** BEGIN Records for processing **

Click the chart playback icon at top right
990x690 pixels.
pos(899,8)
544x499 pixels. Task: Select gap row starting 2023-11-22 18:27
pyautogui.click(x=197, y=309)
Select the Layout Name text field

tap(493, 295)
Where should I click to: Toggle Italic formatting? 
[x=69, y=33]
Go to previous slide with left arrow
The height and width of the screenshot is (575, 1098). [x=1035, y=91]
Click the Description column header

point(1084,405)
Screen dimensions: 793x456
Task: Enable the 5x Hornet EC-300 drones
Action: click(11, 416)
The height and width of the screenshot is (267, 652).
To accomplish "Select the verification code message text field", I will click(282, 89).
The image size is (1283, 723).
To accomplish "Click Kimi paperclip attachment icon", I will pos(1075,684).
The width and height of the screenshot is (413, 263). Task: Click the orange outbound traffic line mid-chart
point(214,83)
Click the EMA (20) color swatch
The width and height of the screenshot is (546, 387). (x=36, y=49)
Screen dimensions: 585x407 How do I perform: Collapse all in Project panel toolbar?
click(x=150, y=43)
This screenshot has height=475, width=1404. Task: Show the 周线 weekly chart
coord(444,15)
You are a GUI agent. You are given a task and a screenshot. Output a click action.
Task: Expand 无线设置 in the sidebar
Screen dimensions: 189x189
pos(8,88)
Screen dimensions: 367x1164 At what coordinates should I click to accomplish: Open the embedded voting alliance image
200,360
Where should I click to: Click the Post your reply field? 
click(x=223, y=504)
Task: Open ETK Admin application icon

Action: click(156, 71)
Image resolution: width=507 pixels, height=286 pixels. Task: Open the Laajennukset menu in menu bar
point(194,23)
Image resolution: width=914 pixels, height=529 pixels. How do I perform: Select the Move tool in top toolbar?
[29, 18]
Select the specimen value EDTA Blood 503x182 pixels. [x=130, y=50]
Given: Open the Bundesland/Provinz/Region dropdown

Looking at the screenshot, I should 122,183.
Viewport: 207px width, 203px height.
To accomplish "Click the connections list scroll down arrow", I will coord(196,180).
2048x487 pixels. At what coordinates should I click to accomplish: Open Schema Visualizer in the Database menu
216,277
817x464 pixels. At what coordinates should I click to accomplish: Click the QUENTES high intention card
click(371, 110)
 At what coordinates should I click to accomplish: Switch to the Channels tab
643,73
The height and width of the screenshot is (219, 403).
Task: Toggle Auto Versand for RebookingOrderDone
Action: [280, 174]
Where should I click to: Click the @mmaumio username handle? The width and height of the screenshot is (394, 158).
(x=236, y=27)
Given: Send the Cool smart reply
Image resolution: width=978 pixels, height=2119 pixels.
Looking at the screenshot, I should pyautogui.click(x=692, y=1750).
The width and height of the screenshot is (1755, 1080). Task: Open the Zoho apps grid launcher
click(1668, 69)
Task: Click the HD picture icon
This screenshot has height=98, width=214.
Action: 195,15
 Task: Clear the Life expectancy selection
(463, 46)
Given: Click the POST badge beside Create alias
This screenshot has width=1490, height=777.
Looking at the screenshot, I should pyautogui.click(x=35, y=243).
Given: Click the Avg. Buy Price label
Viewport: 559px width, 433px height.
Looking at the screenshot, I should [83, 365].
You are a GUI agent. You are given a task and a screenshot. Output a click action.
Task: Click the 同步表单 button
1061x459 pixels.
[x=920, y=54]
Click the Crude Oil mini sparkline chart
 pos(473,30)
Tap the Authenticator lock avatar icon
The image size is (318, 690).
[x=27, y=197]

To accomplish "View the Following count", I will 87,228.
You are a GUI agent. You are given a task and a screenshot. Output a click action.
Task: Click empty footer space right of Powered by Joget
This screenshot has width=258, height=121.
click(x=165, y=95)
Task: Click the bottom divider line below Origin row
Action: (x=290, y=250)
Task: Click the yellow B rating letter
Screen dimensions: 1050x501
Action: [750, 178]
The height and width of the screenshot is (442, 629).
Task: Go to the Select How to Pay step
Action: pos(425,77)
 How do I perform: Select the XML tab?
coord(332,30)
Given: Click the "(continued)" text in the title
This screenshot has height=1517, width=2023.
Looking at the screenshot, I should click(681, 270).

** END Records for processing **

#### Task details:
Print the lines above exactly as they appear, from the first line up to and including the line that contains "The height and width of the screenshot is (575, 1098).".

#### Response to this exercise:
Click the chart playback icon at top right
990x690 pixels.
pos(899,8)
544x499 pixels. Task: Select gap row starting 2023-11-22 18:27
pyautogui.click(x=197, y=309)
Select the Layout Name text field

tap(493, 295)
Where should I click to: Toggle Italic formatting? 
[x=69, y=33]
Go to previous slide with left arrow
The height and width of the screenshot is (575, 1098). [x=1035, y=91]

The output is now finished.